Mauro Vecchio

Musica, dallo streaming alle nuvole

Spotify festeggia 1 milione di utenti abbonati alla sua versione premium. Microsoft pensa ad un servizio in stile Pandora, mentre Apple chiede alle major di permettere agli utenti di iTunes il download illimitato

Roma - Un turbinio di annunci ufficiali e più velate indiscrezioni, che ha di colpo infiammato il mercato globale della musica digitale. A festeggiare la sua pietra miliare è stato Spotify, l'ormai popolare servizio di streaming con base in Svezia. Alla piattaforma europea sarebbe ormai legato un milione di utenti paganti.

Ovvero il 10 per cento dell'intera comunità di Spotify, che ha scelto dunque di abbonarsi alla versione premium del servizio di streaming. Per intendersi, quella che elimina qualsiasi inserzione pubblicitaria e offre all'ascoltatore una migliore qualità audio. La piattaforma potrebbe ora contare su altri 9 milioni di utenti legati alla versione free.

Un significativo balzo in avanti per Spotify, già alle prese con evidenti difficoltà economiche. Un prestigioso competitor come Rhapsody si è infatti fermato a quota 750mila utenti abbonati. La piattaforma svedese rimarrà in fervente attesa del suo lancio ufficiale in terra statunitense, dopo aver siglato cruciali accordi di licensing con tre delle quattro sorelle del disco.
E con le major statunitensi sarebbe entrata in contatto Apple, per fare in modo che tutti gli utenti di iTunes possano usufruire di un download illimitato dei vari brani presenti sulla piattaforma. La Mela avrebbe dunque intenzione di compiere un primo passo verso la nuvola, permettendo ai suoi utenti di effettuare copie di backup senza limite alcuno.

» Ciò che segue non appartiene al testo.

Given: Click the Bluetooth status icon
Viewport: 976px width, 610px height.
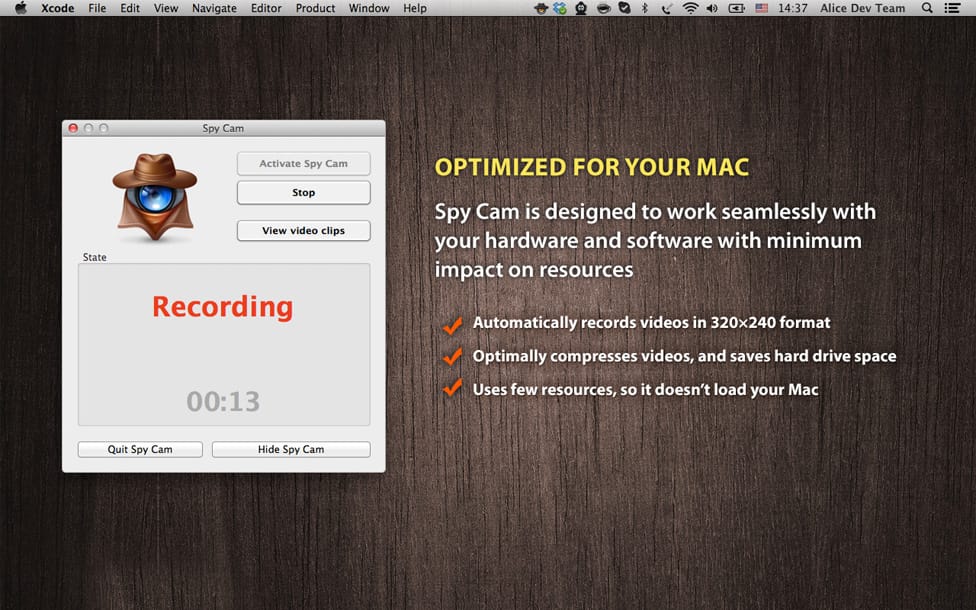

A muoversi a ritmo di musica è stata anche Research In Motion (RIM), che ha annunciato l'inclusione dello store 7digital - per metà controllato dalla catena di distribuzione HMV - all'interno del suo atteso tablet PlayBook. Il negozio musicale verrà dunque proposto di default per tutti gli utenti statunitensi e canadesi.

Altre indiscrezioni hanno poi ripiegato in direzione Redmond, dove Microsft avrebbe in mente di realizzare un nuovo progetto legato a Zune. La divisione entertainment di BigM avrebbe cioè intenzione di lanciare un servizio web based - nome in codice, Ventura - per il consumo e la condivisione di brani e video musicali.

Ventura risulterebbe molto simile a Pandora, con la possibilità da parte degli utenti di votare singole canzoni e soprattutto raccomandarle agli amici grazie ad un'impostazione decisamente social.